Transcribe, without alteration, the line that includes "You are a GUI" and each line after it until the records end, omitting all that precede it.

==== DATA EXCERPTS

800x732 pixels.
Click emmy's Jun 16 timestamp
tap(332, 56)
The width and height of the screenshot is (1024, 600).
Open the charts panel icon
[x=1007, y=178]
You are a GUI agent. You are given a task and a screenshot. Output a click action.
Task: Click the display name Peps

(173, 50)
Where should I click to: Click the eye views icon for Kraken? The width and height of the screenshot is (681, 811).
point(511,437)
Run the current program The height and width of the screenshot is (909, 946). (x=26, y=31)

========

ANSWER SECTION:
You are a GUI agent. You are given a task and a screenshot. Output a click action.
Task: Click the display name Peps

(173, 50)
Where should I click to: Click the eye views icon for Kraken? The width and height of the screenshot is (681, 811).
point(511,437)
Run the current program The height and width of the screenshot is (909, 946). (x=26, y=31)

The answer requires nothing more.